Airlines that have invested in new, advanced aircraft are significantly more fuel-efficient than airlines flying older planes, highlighting the crucial role of technology (and thus performance standards) in driving down fuel consumption and associated carbon emissions.
The impact of premium seating on emissions is substantial: first class and business seats accounted for only 14% of available seat kilometers flown on transatlantic routes but approximately one-third of total carbon emissions. For carriers such as British Airways and Swiss, premium seating was responsible for almost one-half of their total emissions from passenger travel.
Aircraft emitted about 700 million metric tons of CO2 in 2013. Absent policy interventions, aviation emissions are on pace to triple by 2050—a period in which many developed countries hope to reduce their emissions by up to 80%.

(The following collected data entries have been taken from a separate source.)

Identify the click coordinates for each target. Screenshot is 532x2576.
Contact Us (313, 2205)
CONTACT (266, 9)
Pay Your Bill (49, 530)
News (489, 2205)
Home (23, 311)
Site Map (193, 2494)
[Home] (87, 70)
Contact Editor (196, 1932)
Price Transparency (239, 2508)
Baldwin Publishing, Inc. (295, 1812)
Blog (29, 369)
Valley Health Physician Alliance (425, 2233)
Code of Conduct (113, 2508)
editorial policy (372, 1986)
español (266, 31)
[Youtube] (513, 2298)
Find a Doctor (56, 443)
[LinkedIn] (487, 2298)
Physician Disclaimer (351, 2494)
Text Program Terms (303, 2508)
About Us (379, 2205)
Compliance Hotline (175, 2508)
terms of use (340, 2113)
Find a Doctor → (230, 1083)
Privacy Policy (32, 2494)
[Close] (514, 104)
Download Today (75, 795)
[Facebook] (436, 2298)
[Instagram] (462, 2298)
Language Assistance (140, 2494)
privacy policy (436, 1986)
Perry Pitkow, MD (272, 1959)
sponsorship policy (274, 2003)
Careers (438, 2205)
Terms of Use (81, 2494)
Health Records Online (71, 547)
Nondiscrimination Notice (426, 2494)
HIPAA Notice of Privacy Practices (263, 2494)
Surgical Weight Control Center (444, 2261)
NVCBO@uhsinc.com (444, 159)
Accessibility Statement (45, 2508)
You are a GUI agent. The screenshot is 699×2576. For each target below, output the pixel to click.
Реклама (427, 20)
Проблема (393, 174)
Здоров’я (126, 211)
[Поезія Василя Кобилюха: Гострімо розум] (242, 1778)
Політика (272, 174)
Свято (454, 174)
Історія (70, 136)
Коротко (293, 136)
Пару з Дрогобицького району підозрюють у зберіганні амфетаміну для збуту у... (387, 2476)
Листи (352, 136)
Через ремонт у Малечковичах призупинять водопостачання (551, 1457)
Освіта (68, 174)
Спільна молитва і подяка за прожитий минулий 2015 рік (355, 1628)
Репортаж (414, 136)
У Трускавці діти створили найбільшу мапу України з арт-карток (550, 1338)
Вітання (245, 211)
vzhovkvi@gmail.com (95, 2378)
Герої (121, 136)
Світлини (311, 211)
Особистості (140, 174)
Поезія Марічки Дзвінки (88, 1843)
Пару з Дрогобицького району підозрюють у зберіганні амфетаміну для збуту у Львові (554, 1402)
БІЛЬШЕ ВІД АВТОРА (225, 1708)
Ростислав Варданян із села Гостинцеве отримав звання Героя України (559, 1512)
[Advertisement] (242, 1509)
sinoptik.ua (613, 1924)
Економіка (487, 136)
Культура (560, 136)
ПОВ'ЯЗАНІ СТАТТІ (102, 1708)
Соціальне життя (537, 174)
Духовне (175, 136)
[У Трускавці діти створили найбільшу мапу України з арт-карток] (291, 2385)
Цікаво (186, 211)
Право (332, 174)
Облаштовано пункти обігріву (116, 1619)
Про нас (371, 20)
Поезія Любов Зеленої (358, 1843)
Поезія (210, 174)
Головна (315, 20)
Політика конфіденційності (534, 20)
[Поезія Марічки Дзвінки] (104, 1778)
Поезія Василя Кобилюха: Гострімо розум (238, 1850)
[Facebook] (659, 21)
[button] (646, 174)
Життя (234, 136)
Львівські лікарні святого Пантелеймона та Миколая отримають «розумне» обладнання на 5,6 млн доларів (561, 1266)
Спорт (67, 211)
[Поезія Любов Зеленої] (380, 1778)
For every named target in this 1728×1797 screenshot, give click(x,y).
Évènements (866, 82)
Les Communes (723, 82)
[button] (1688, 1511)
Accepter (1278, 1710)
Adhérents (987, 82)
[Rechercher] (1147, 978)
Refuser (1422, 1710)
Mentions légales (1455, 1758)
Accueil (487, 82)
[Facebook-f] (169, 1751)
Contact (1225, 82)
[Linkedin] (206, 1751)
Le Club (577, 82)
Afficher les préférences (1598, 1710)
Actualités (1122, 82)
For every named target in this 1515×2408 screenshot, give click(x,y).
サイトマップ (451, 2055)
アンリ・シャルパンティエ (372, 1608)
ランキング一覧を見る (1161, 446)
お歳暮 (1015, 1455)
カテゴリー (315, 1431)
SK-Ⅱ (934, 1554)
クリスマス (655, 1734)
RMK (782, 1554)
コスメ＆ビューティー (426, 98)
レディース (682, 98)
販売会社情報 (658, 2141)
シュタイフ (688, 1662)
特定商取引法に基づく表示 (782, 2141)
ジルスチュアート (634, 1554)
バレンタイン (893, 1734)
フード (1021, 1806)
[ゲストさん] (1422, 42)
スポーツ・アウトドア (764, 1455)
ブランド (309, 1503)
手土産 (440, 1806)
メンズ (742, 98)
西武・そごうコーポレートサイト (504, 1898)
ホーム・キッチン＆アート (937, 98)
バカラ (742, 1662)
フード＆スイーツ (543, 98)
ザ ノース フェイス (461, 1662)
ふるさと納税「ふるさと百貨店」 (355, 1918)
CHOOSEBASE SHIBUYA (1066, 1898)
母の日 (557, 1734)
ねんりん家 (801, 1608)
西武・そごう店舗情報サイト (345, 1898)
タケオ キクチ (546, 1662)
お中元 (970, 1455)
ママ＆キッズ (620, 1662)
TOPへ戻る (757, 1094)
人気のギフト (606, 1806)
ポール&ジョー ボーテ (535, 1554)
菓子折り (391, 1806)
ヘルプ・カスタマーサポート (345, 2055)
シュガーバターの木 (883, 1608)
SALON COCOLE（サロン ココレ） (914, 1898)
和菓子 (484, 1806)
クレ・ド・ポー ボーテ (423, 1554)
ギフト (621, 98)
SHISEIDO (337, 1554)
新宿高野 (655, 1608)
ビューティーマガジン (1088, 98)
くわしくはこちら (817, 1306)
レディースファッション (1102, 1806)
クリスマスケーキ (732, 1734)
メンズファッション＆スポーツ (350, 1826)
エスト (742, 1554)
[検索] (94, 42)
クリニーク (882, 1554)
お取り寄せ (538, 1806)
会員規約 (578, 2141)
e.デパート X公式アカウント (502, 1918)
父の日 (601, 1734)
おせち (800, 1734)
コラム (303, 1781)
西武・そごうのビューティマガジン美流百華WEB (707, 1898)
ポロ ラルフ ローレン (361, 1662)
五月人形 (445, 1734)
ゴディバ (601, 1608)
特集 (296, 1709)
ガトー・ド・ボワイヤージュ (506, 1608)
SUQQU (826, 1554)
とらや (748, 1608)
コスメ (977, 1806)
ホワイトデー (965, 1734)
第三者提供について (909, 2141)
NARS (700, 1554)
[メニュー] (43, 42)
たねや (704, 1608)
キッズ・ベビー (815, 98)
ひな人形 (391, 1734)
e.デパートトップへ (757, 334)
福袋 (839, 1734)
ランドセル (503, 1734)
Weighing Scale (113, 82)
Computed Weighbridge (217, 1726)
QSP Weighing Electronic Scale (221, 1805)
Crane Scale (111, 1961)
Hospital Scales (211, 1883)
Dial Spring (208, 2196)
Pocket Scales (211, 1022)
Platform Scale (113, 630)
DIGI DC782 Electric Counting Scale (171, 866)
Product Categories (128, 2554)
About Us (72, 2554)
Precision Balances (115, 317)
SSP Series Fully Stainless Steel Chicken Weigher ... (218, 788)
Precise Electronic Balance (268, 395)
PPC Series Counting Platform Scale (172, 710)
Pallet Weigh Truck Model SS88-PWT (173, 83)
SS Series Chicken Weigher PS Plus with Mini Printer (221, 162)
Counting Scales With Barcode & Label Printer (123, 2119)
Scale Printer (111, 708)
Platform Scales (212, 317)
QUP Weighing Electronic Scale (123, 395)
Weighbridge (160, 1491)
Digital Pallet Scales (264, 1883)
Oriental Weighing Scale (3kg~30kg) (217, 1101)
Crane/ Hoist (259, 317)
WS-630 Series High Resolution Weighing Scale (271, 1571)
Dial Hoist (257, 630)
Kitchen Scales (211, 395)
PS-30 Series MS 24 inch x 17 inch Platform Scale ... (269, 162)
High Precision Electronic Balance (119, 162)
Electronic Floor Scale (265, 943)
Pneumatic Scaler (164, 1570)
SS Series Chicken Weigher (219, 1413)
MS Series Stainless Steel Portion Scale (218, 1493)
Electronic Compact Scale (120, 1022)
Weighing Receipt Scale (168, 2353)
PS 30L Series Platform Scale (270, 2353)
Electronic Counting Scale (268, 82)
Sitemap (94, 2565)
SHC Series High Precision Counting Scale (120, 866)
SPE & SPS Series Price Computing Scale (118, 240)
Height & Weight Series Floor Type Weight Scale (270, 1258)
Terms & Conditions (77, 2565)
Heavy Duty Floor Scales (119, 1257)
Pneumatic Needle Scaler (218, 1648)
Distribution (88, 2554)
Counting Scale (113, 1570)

|Fuel efficiency of the top 20 airlines on transatlantic routes, 2014. Source: ICCT. Click to enlarge.|
Delegates to the 21st session of the Conference of the Parties to the UNFCCC (COP 21) will be meeting in early December at Le Bourget Airport in Paris to discuss, among other issues, how to incorporate greenhouse gas emissions from international aviation into a global climate protection framework.
The International Civil Aviation Organization (ICAO) has committed to develop a global framework—an aircraft CO2 standard and a framework for market-based measures—for controlling CO2 emissions from aviation by 2016. However, the process has been hampered by disagreements over how to equitably distribute reduction targets by country or carrier.
The European Union in 2012 suspended its action requiring foreign air carriers flying to or from EU airports to participate in the EU Emissions Trading System. The US Environmental Protection Agency in 2015 published a draft “endangerment finding”—the first formal step toward regulating aviation greenhouse gases under the Clean Air Act. The eventual outcome will be a rule to limit emissions—either US domestic enforcement of ICAO’s CO2 emission standard for new aircraft or a more stringent US–only aircraft standard.